I thought it might be helpful if I set down my thoughts about this Context of Practice course.
I’ll start with the positives!
This course has encouraged me to spend quite a bit of time
studying my own context of my practice, which in itself is quite an
achievement!
I used to be quite anti- studying other people’s art on the
grounds that I would end up being influenced by it. I thought it might dilute my creativity – stop me thinking
outside the box and coming up with genuinely new ideas. I was worried that I would end up
merely responding to what had gone before me – extrapolating rather than
innovating.
I think I’ve learned that looking at other people’s art
actually triggers ideas. I’ve also
learned that it pays to discuss ideas with lecturers early on. They often have comments and
advice that leads to further cycles of creativity. They often point you at artists that you can learn from.
In general this has meant that I’ve followed the spirit rather
than the letter of this Context of Practice course.
Only some of my posts respond to Mary’s lectures, and quite
often the responses are tangential –
I use the lecture or Mary’s comments as a spring board to dive into a
topic that wasn’t really on the agenda.
A lot of my posts also have no direct link to the
course. For instance, I’ve done a
fair bit of research into top contemporary UK sculptors, having been shamed into realising that I didn’t even know who they were, let alone what their work was like!
I’m conscious that a lot of this course has looked back at
social developments and how they have influenced artists and art over the past
few centuries. I haven’t felt the
need to comment on those social developments in my posts but I have been
researching the topic.
In particular. I’ve now read most of “The Story of Art” by E.H. Gombrich. Gombrich does a great job of examining
not only the context of practice of artists since ancient Egyptian times but
also how that is reflected in the works of master artists through the ages.
I started reading this book for three reasons :
- My way of researching the issues raised by the lectures on our course.
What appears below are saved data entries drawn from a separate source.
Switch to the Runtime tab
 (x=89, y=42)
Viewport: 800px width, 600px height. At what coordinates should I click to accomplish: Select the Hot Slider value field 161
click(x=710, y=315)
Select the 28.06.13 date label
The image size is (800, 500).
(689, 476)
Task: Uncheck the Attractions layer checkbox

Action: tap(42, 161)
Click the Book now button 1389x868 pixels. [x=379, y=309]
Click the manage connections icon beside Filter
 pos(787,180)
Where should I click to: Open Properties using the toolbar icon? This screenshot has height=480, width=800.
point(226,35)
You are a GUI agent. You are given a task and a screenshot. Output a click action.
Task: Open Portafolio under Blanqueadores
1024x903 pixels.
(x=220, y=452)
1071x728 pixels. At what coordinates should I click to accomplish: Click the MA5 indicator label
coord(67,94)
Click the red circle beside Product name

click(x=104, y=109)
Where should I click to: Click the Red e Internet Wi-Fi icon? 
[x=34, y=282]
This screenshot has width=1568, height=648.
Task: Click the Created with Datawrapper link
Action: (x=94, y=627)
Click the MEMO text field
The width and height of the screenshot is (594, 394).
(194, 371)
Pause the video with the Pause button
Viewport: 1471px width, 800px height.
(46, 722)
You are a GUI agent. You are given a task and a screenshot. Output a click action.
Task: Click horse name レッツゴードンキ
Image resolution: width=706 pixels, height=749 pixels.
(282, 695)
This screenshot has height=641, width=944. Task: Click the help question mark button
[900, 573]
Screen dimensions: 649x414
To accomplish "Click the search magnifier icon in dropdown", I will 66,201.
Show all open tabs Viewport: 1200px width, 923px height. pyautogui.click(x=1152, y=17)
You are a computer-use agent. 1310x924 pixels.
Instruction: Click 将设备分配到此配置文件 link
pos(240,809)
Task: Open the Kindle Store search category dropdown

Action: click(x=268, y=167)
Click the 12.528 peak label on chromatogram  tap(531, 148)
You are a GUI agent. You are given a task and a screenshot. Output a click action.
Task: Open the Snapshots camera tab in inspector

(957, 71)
- Antony Gormley said the book inspired him to become an artist
- Gombrich introduces the book by acknowledging that a lot of commentary is hard to understand and that he will write in simple English, which he does!
Intellectual Scaffold
This brings me on to an aspect of this course that I’ve
struggled with – the way in which a lot of people – artists, critics, theorists
- write about the philosophy behind art.
I began by being resistant to this on two counts: First, I thought a lot of philosophy
was pointless musing and second, I have a real problem with people that don’t
write in plain English. The fact
that some of these folk deliberately write in way to confuse readers really annoys
me.
Early on I read and hated John Berger's "Ways of Seeing".
Early on I read and hated John Berger's "Ways of Seeing".
However, this course, coupled with…
- Reading books about Edmund de Waal, Antony Gormley and Richard Deacon
- Listening to the Reith Lectures by Grayson Perry
- Watching videos by Banksy and Grayson Perry
- Going to talks by Michael Petry and others
- Talking to lecturers
- Visiting quite a few exhibitions
… has led to me acknowledging the need for “an intellectual
scaffold” for my work, as John Grayson called it, in one of his talks.
Or putting it
in my words, I want my work to do more than just look nice; I want it to guide viewers’
thoughts into deeper, subtler, abstract issues.
As Petry said in his talk – he wants the beauty of what he’s
created to draw people into looking so that he can deliver a philosophical sort
of message for them to ponder over.
Three quotes
There’s three quotes in my posts that stand out, in my
opinion:
1) Our lecturer
Mary saying: “The purpose of knowledge is to act on it,” in the (disappointing) Mini-Making Futures conference.
In my post, I asked
(rhetorically) how I should be acting on the knowledge I was acquiring from the
lectures Mary was giving. I was thinking of the lectures on social history in particular (and feeling a bit guilty that I wasn't acting on them).
2) A rant about “Art Since 1990”, a book produced by some of the “world’s foremost art theorists” by Jonathan Jones, Guardian art critic. Jones says:
“This book is the final ludicrous monument to an intellectual corruption that has filled contemporary museums and the culture they sustain with a hollow and boring, impersonal chatter. Art has been lost in a labyrinth of theory.”
I was much relieved to read this. Beforehand I’d begun to think that I was the problem – I
just didn’t have the brain power to understand art theorists.
3) In his book, Babble, Charles Saatchi writing this in an essay on “The hideousness of the art world”:
"Few people in contemporary art demonstrate much curiosity. The majority spend their days blathering on, rather than trying to work out why one artist is more interesting than another, or why one picture works and another doesn't."
This was quite a surprise to me. I’d assumed that Saatchi must be the Godfather of the
contemporary art world, but apparently not.
I think it vindicates what I’ve been doing in this blog most
of the time – ignoring or pouring scorn on theorists that “blather on” and
instead researching the leading artists in my field (sculpture), trying to
understand their motivations and appreciate their work.